Lenin als Schewtschenko: Skurrile Dekommunisierung in der Ukraine

Von Anton Gentzen

In einem ungewöhnlichen Schritt zur “Dekommunisierung” hat ein Dorf in der Ukraine eine Statue von Lenin umgestaltet, indem man Merkmale von Taras Schewtschenko, dem ukrainischen Nationaldichter, hinzufügte. Dies berichten lokale Medien.

Die Lenin-Statue wurde mit der charakteristischen Stupsnase und dem Schnurrbart von Schewtschenko versehen, und sie hält zudem eine in Stein gemeißelte Version von Schewtschenkos Werken in der Hand. Diese Maßnahmen wurden als Versuch gewertet, das Denkmal neu zu widmen. Trotz dieser Veränderungen bleiben die ikonischen Züge Lenins, wie seine ausgeprägte Stirn, der weit geöffnete Mantel und seine typische Handgeste, erkennbar.

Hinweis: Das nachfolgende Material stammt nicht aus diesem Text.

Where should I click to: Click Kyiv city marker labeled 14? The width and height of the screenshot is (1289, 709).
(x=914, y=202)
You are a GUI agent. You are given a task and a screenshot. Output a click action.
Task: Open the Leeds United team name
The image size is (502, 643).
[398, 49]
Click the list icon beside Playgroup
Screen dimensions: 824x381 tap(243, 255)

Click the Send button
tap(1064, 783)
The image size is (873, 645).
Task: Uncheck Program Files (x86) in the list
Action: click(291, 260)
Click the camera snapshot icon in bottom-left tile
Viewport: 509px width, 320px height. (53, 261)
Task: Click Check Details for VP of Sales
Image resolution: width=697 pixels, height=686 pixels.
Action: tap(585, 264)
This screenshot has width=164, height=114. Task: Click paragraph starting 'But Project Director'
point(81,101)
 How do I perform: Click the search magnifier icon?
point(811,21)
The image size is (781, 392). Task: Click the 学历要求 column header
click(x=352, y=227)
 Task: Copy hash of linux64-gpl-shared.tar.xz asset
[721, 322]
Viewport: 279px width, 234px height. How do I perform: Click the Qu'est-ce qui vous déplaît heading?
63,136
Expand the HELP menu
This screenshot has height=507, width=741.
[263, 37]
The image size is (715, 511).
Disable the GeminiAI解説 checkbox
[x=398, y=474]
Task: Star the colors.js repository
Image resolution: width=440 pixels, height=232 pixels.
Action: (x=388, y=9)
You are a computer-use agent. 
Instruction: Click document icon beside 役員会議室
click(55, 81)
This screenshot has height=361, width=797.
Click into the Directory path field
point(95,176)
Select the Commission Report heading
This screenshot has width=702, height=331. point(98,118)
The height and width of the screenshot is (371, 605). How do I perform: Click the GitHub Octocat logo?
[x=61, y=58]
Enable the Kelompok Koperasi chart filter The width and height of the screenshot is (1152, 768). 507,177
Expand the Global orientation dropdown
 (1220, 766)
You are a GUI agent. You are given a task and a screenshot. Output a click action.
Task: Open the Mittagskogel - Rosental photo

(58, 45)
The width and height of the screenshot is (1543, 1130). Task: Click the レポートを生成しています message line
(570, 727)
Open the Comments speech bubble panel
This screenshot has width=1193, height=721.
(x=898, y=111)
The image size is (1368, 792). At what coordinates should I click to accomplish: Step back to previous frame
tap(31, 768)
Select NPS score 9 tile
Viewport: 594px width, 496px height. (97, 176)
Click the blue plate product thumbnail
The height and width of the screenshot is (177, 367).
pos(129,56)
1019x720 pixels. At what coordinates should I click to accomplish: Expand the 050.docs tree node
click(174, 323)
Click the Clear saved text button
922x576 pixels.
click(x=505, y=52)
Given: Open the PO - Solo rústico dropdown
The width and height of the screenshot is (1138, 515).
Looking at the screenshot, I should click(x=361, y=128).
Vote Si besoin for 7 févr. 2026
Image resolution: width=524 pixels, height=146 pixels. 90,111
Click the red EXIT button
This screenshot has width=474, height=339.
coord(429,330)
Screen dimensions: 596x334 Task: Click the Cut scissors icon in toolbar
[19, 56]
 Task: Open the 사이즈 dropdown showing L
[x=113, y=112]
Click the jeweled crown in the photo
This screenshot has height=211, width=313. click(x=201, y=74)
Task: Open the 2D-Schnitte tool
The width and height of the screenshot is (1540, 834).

Der Vorfall ereignete sich im Dorf Kotljarka im Gebiet Schitomir. Es gibt keine genauen Angaben dazu, wann diese Transformation erfolgte. Nach Berichten war die Ukraine bereits im Jahr 2015 frei von Lenin-Statuen, einhergehend mit einem 2014 verabschiedeten Gesetz, das die Verwendung kommunistischer und sowjetischer Symbole sowie die öffentliche Erinnerung an kommunistische Figuren und den sowjetischen Staat unter Strafe stellt.

Das prominenteste Lenin-Denkmal der Ukraine, welches sich in Kiew befand und auch künstlerischen Wert hatte, wurde im Dezember 2013 von Anhängern der rechtsextremen Swoboda-Partei gestürzt und zerstört.

Wladimir Lenin, bekannt als marxistischer Theoretiker und Pionier der ersten erfolgreichen sozialistischen Revolution, war auch entscheidend an der Gründung des ersten bedeutsamen ukrainischen Staates beteiligt. Die ukrainische sozialistische Sowjetrepublik wurde auf seine Initiative hin gegründet und als gleichberechtigte Republik in die neu geformte Union mit einbezogen, dabei wurden auch ethnisch überwiegend russische Regionen ihr zugeordnet.

Für seine Unterstützung des ukrainischen Nationalismus kritisierte Rosa Luxemburg Lenin heftig und äußerte in ihrem Manuskript „Zur russischen Revolution“ von 1918 starke Bedenken bezüglich der Gründung einer ukrainischen Nation als eine von Intellektuellen initiierte, künstlich hochgespielte Angelegenheit, die letztendlich eine konterrevolutionäre Bewegung begünstigte. Sie stellte einen Vergleich her:

“Es ist förmlich, als wenn eines schönen Morgens die von der Wasserkante auf den Fritz Reuter hin eine neue plattdeutsche Nation und Staat gründen wollten. Und diese lächerliche Posse von ein paar Universitätsprofessoren und Studenten bauschten Lenin und Genossen durch ihre doktrinäre Agitation mit dem 'Selbstbestimmungsrecht bis einschließlich usw.' künstlich zu einem politischen Faktor auf. Sie verliehen der anfänglichen Posse eine Wichtigkeit, bis die Posse zum blutigsten Ernst wurde: nämlich nicht zu einer ernsten nationalen Bewegung, für die es nach wie vor gar keine Wurzeln gibt, sondern zum Aushängeschild und zur Sammelfahne der Konterrevolution! Aus diesem Windei krochen in Brest die deutschen Bajonette.”

Rechtlich gesehen ist die heutige Ukraine eine direkte Fortsetzung der von Lenin ins Leben gerufenen Ukrainischen Sozialistischen Sowjetrepublik. Ironischweise stürzen die Maidan-Ukrainer seit 2013 den Begründer ihres eigenen Staates von seinem Sockel. Mit Blick auf Luxemburgs Worten erscheint es symbolträchtig, dass in Kotljarka Lenin und der „Reaktionär-Romantiker“ Schewtschenko in einem Denkmal verschmolzen wurden.